Weekend With Your Novel: Sessions
Weekend Sessions At A Glance
Writing Crime Scenes: Garage-Sale Puzzles, and That Gut-Feeling — Dan Román
A garage-sale puzzle is often a challenge: the pieces are thrown into a plastic bag, no box with the picture, pieces missing and, many times, pieces added from a totally different puzzle. A crime scene typically carries along these same features: no picture on the box, pieces/clues missing (think of Cornish hens with parts missing), and the occasional contaminated scene with extra “clues” thrown in. It takes time to figure out complicated crime scenes, a process that can be accelerated by having a deep visual database of what crime scenes look like, and following your gut as to what doesn’t belong.

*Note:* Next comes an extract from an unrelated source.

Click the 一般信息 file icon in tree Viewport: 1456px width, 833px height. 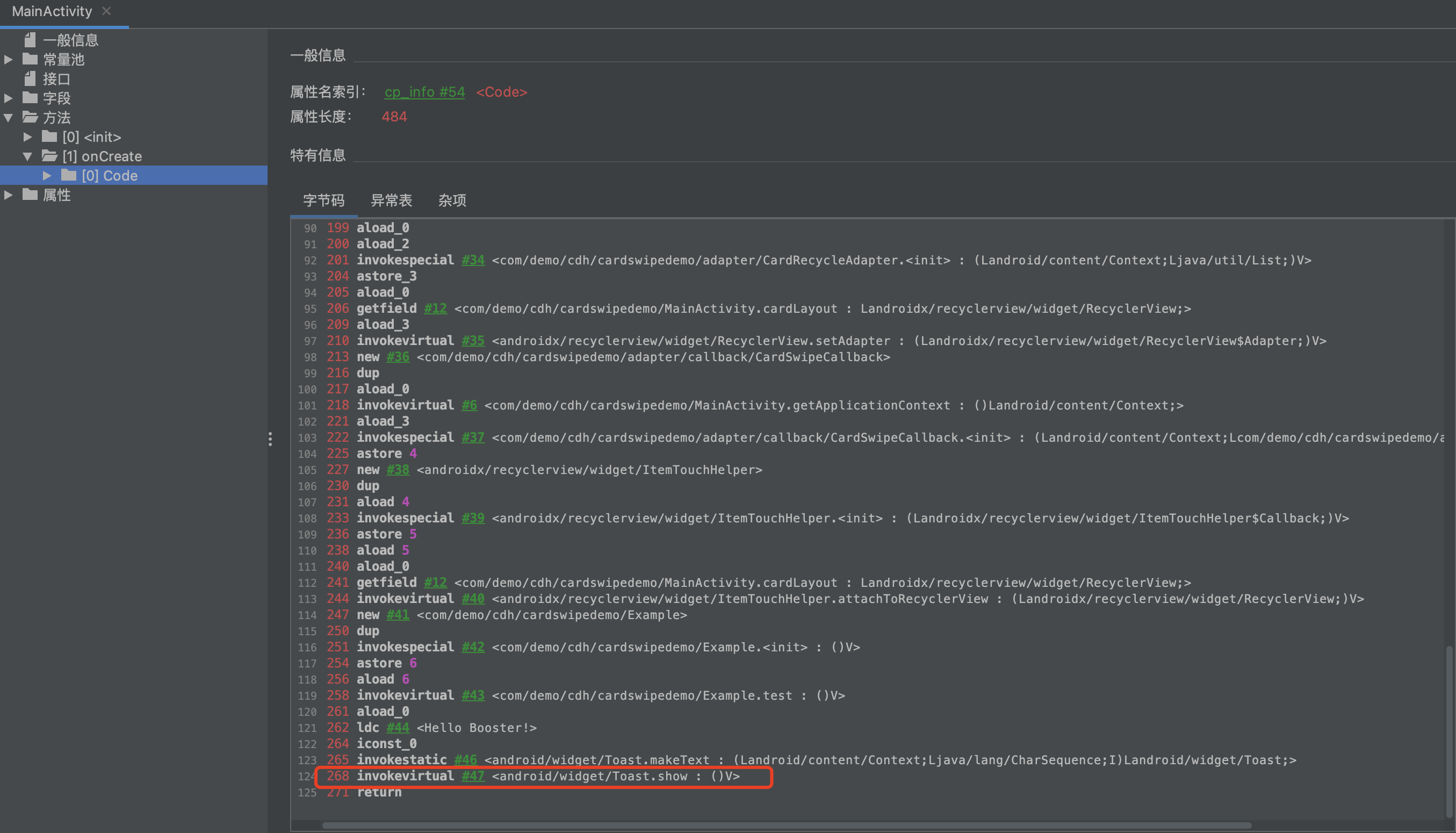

World-building: Creating a World Without Stalling the Story — Tim Storm
World-building and back story authors can get pretty excited about the invented worlds of their stories. But that excitement sometimes translates to excessive description and digression. We’ll examine how to create the world and history without stalling the story. Leave with practical tips on incorporating back story, setting, and exposition.
Take Your Readers on an Emotional Journey — Angela Rydell
The emotional impact of your novel shouldn’t be accidental. While you can’t control what readers feel, Donald Maass says, “you can control whether they will feel something in the first place, and what those feelings will be.” Provoking emotion in readers comes partly from revealing the inner lives of characters. We artfully imply a character’s emotions through action, clever subtext, or well-chosen descriptive language. The narration interprets, comments, or dips into a character’s head. But reader emotion is also provoked when you plot the outer life of your character—creating circumstances that raise personal stakes, forcing gut-wrenching decisions, and heightening reader suspense. A discussion of established writer’s work will explore how this meaningful interplay of inner emotion and outer action builds plot while also challenging readers to think, question, and form opinions about the characters they’re reading—and themselves. And that keeps readers emotionally involved from first page to last.
10 Tips for Writing After Weekend With Your Novel — Kristin Oakley
You’re spending a whole weekend on your novel — how can you keep that momentum going? We’ll discuss 10 tips to do just that including: Three effective ideas for joining or forming a critique group and putting your new critique skills to good use; how to establish effective goals to complete your work-in-progress; places to submit your Weekend With Your Novel work; and much more.
Writing Powerful Scenes — Angela Rydell
Scenes are the building blocks of all good novels. Yet many writers write scenes without giving structure a second thought. Sometimes those scenes come out right, sometimes they fall flat. Why rely on instinct alone? We’ll analyze goal, conflict, action-reaction, and character change in short scenes by successful writers, and you’ll come away a blueprint to help you construct a well-formed scene every time.
Novel Structure: Overview and Options — Tim Storm
Novel structure Long-form storytelling needs structure. Without it, readers will be disoriented or disengaged. But where do you begin with structure? How do you avoid being formulaic? We’ll give an overview of the many options for novel structure and discuss the difference between formula and guidance.
Top 10 Mistakes New Novelists Make — Kristin Oakley
Many new novelists make the same mistakes including avoiding description, avoiding setting, and not trusting the reader. In this workshop, we will use exercises to help improve your writing by steering clear of those mistakes.
Plus a Master Class with Liam Callanan, and additional sessions with Ian Graham Leask, Agate Nesaule, and Christopher Chambers.